Ce régime est ouvert à diverses activités indépendantes : commerciales, artisanales, et libérales.
- Les activités commerciales : elles comprennent l’achat et la revente de biens, la prestation de services dans l’hôtellerie, la restauration rapide, les transports, et d’autres domaines similaires. Les micro-entrepreneurs doivent s’immatriculer au registre national des entreprises (RNE), mais il n’existe pas d’exigences spécifiques en termes de diplômes pour démarrer une activité commerciale.
- Les activités artisanales : ces activités incluent la fabrication, la transformation, ou la réparation de produits de manière non industrielle. Pour ces activités, il est nécessaire de détenir une qualification professionnelle, d’être inscrit au RNE, et de respecter certaines réglementations, incluant souvent une obligation d’assurance professionnelle.

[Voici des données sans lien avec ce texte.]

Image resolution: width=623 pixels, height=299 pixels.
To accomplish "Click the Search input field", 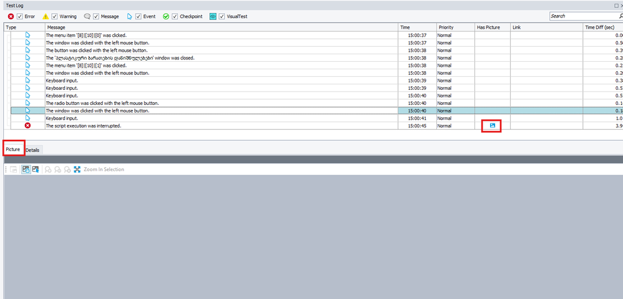I will click(584, 16).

- Les activités libérales : les micro-entrepreneurs peuvent offrir des services professionnels, particulièrement dans les domaines non réglementés tels que le conseil, le coaching, la rédaction, la traduction, etc.
Ce régime est ouvert à tous : demandeur d'emploi, retraité, salarié, fonctionnaire ou encore créateur étranger. Il peut, effectivement, vous convenir si vous avez l'envie ou l'opportunité d'exercer ou créer une activité professionnelle :
- en toute indépendance, c'est à dire sans lien de subordination avec une autre personne physique ou morale ;
- ne nécessitant pas la réalisation d’investissements et d’achats importants ;
- ne présentant pas de risques professionnels conséquents ;
- sans perspective de développement à court terme.
Le régime de la micro-entreprise s’adaptera tout particulièrement à votre situation si vous avez envie de tester une nouvelle activité ou tout simplement vos capacités/aptitudes à entreprendre, si vous avez une proposition ponctuelle de travail indépendant, une demande de prestations de service ou encore si vous recherchez un complément de revenus tout en étant salarié, retraité ou étudiant. Veillez également à vérifier la nature de votre activité et les éventuelles incidences au niveau des formalités et de la fiscalité.
Simplicité du régime de micro-entreprise
Le régime du micro-entrepreneur vous tente ? Est-il vraiment adapté à votre projet ? Avant tout pour sa simplicité !
Les modalités de calcul et de règlement de vos cotisations sociales seront beaucoup plus simples que dans le régime normal, tout en bénéficiant d'une protection sociale. Chaque trimestre (sur option) ou chaque mois, vous déclarerez vos encaissements réalisés au cours de cette période pour verser les cotisations sociales correspondantes, calculées en proportion de votre chiffre d'affaires.
Bien que le régime de la micro-entreprise soit conçu pour être simple, il existe néanmoins des obligations spécifiques :
- les déclarations de chiffres d'affaires : Le micro-entrepreneur doit déclarer son CA de manière mensuelle ou trimestrielle, selon le choix qu’il a effectué, et ce, même en l'absence de recettes.
- une facturation en règle : Chaque facture émise doit respecter les normes légales et inclure des mentions légales spécifiques.
- pas de récupération de la TVA : Les micro-entrepreneurs ne facturent pas de TVA et ne peuvent pas la récupérer sur leurs achats.
Conseils avant de se lancer
- Avant de vous lancer, vérifiez que ce régime est bien adapté à votre situation. Si votre activité nécessite de prendre un local, d’acheter du stock, d’investir dans du matériel, de faire beaucoup de trajets, de recruter un apprenti, un salarié, il sera préférable d'envisager un autre statut (comparaison entre l'entrepreneur individuel classique et le micro-entrepreneur).
- Ne restez pas isolé. Rapprochez-vous d’un réseau d’accompagnement afin d’obtenir des conseils personnalisés et d’identifier la meilleure formule pour créer votre entreprise.
- Contactez l'URSSAF si vous avez des questions sur vos démarches, vos cotisations ou votre couverture sociale. L'URSSAF propose également un accompagnement, "mes premiers mois avec l'URSSAF" pour les travailleurs indépendants et auto-entrepreneurs qui viennent de créer leur entreprise.